— Exercise description —
Quote the following lines word for word, omitting the pictures.
[Start]
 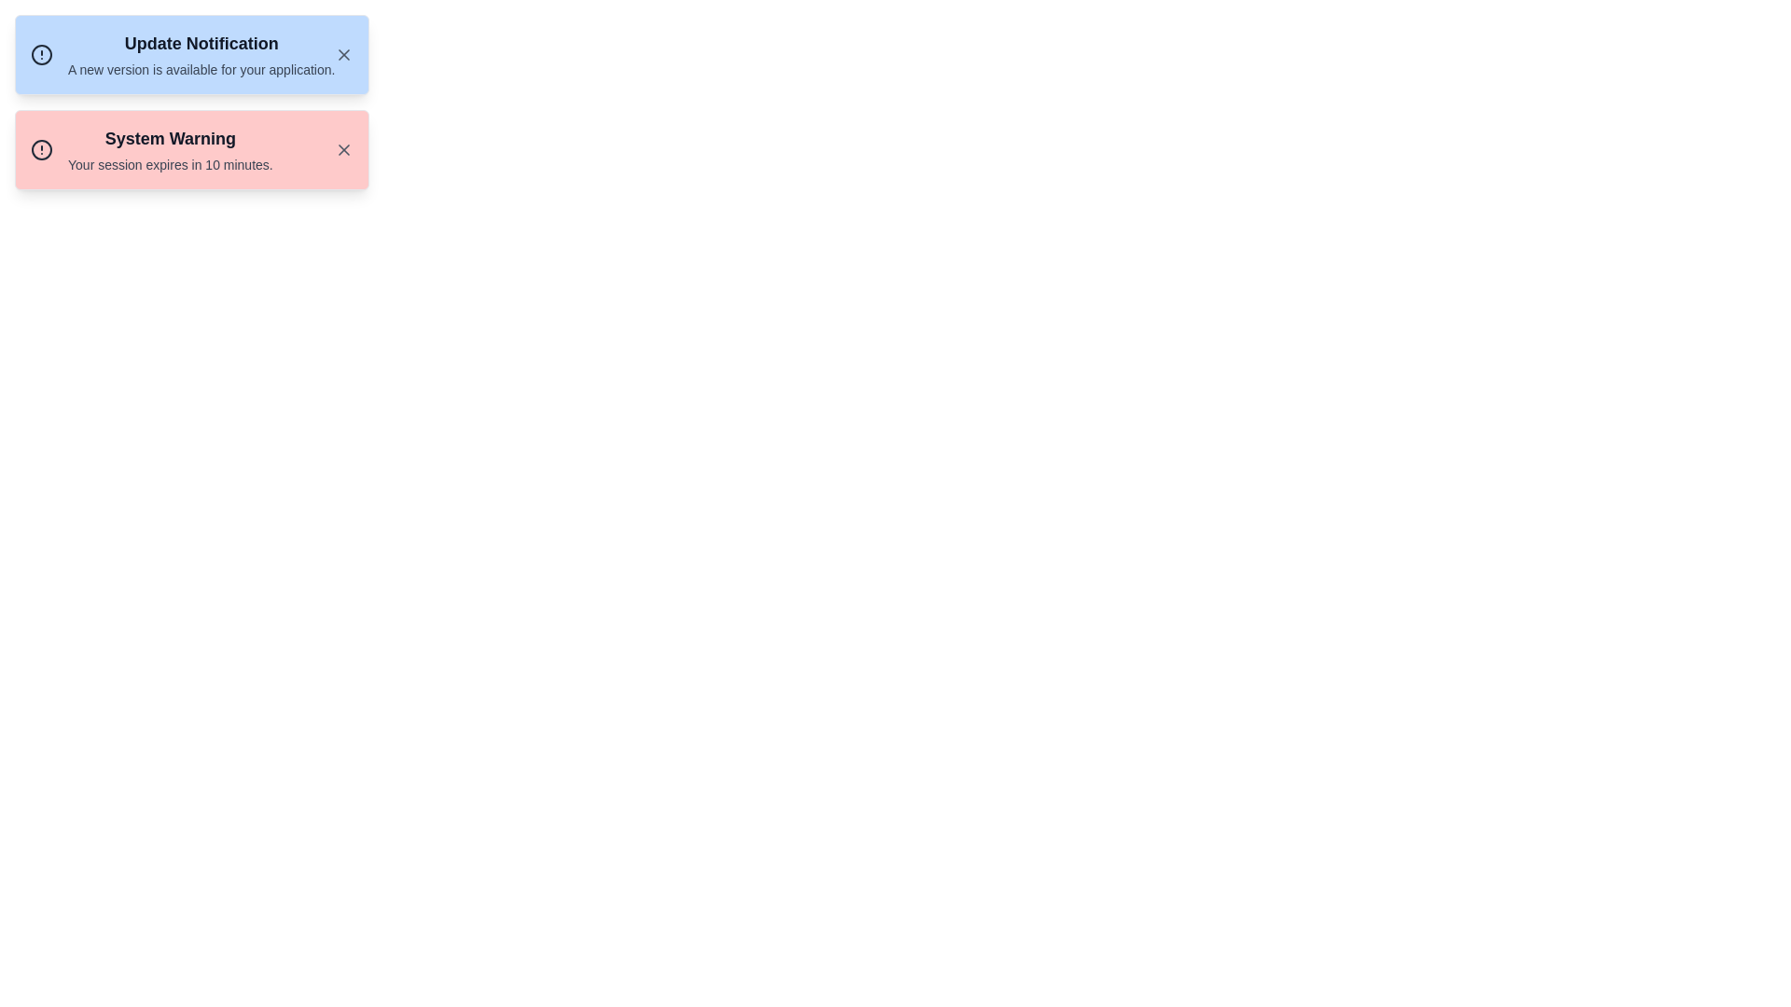 What do you see at coordinates (344, 53) in the screenshot?
I see `close button of the notification identified by Update Notification` at bounding box center [344, 53].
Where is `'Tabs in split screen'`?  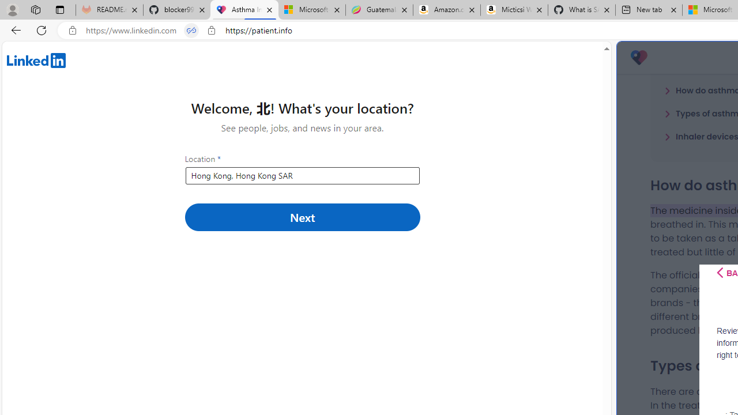
'Tabs in split screen' is located at coordinates (191, 30).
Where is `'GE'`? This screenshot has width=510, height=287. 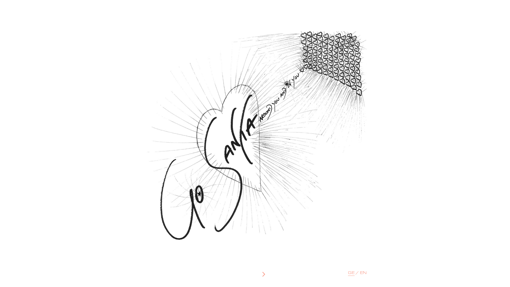
'GE' is located at coordinates (351, 273).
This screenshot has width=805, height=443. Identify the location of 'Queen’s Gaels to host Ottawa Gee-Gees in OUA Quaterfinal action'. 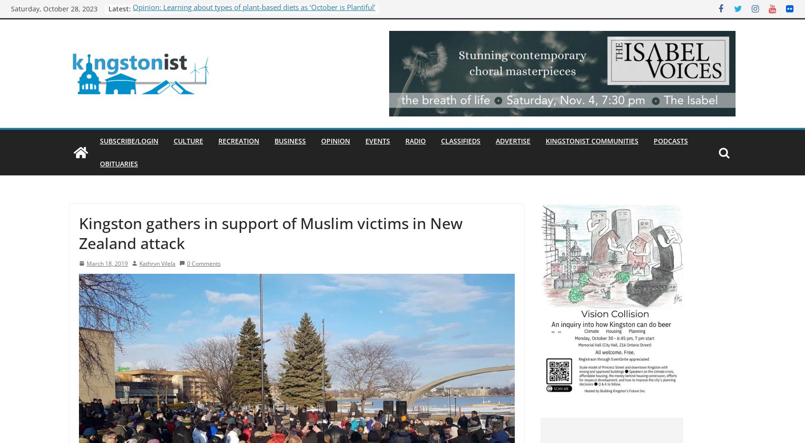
[End]
— The result —
  What do you see at coordinates (344, 53) in the screenshot?
I see `close button of the notification identified by Update Notification` at bounding box center [344, 53].
Where is `'Tabs in split screen'`?  
'Tabs in split screen' is located at coordinates (191, 30).
Where is `'GE'`? This screenshot has width=510, height=287. 
'GE' is located at coordinates (351, 273).
This screenshot has width=805, height=443. Identify the location of 'Queen’s Gaels to host Ottawa Gee-Gees in OUA Quaterfinal action'. 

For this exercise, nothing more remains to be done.